Issue (i): Whether rule 59(1) of the Andhra Pradesh Value Added Tax Rules, 2005, to the extent it authorised officers other than the territorial assessing authority to conduct assessment, was ultra vires the Andhra Pradesh Value Added Tax Act, 2005.
Analysis: The rule-making power under section 78, read with section 3A, authorised the Government to frame rules prescribing the officers and the manner in which functions were to be assigned. The Act contemplated that assessment, receipt of returns, scrutiny, and best judgment assessment would be performed by the "authority prescribed", and the Rules identified the officers competent to do so. The challenged rule did not add to or override the Act, but operated within the statutory scheme of delegation and administrative allocation. The court also applied the principle that subordinate legislation is valid if it conforms to the statute and has a rational nexus with its object.
Conclusion: Rule 59(1) was held to be intra vires and valid.
Issue (ii): Whether the definition of "assessing authority" in section 2(4) controlled assessments under sections 20 and 21 so as to invalidate assessments made by officers authorised under the Rules.

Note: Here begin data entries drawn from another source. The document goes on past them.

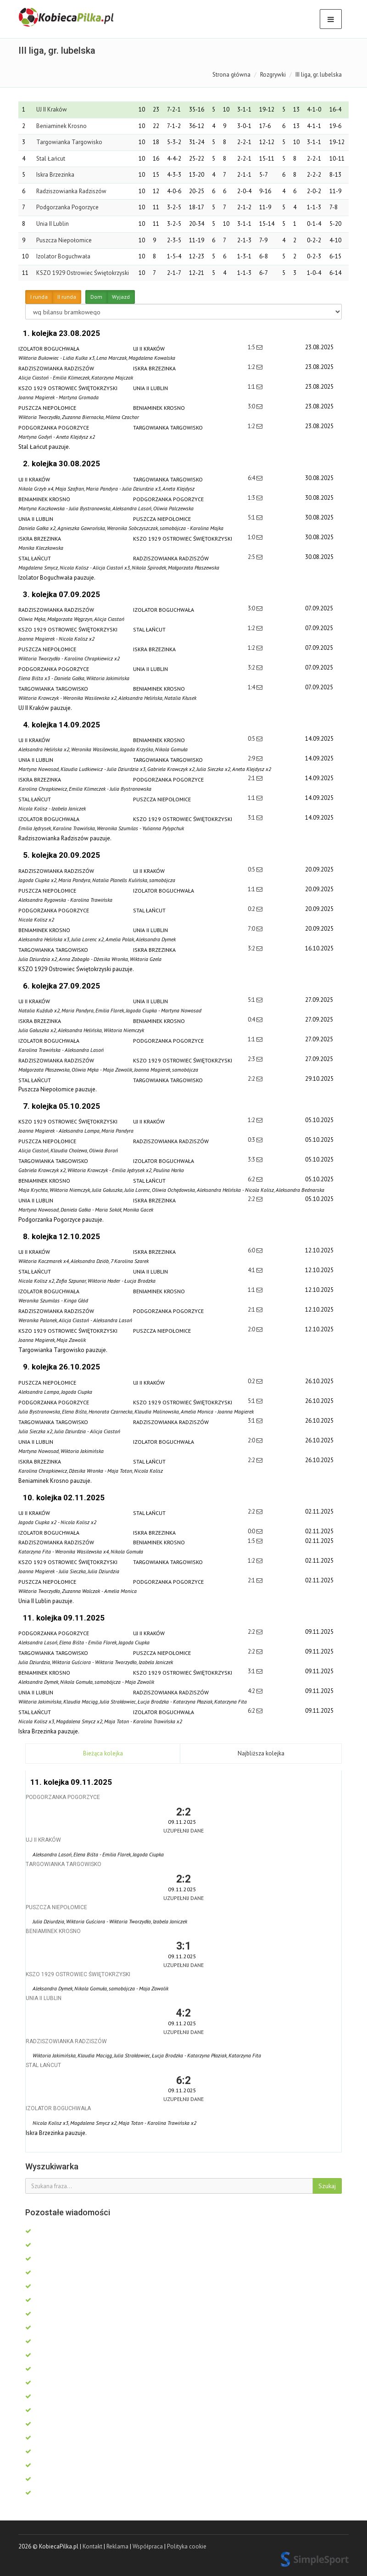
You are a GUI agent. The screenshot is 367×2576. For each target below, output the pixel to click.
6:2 (252, 1179)
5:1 (252, 517)
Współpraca (148, 2546)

Analysis: The definition in section 2(4) was read in the context of the Act as a whole, especially sections 3A, 20 and 21. The expression "unless the context otherwise requires" permitted a contextual construction, and the machinery provisions were to be interpreted so as to make the tax statute workable. The court held that the "authority prescribed" under the Rules, and officers authorised under the statutory delegation framework, could validly receive returns and complete assessments. The definition clause could not be used to defeat the operative scheme of the Act and Rules.
Conclusion: The assessments made by officers authorised under the Rules were upheld and the jurisdictional challenge failed.
Final Conclusion: The statutory scheme enabling delegated assignment of assessment functions was sustained, and the writ challenges to the rule and the assessment orders did not succeed.
Ratio Decidendi: In a taxing statute, a definition clause must yield to context where necessary, and subordinate legislation governing assessment will be valid if it is consistent with the Act, preserves the statutory scheme, and is rationally connected to the purpose of the enactment.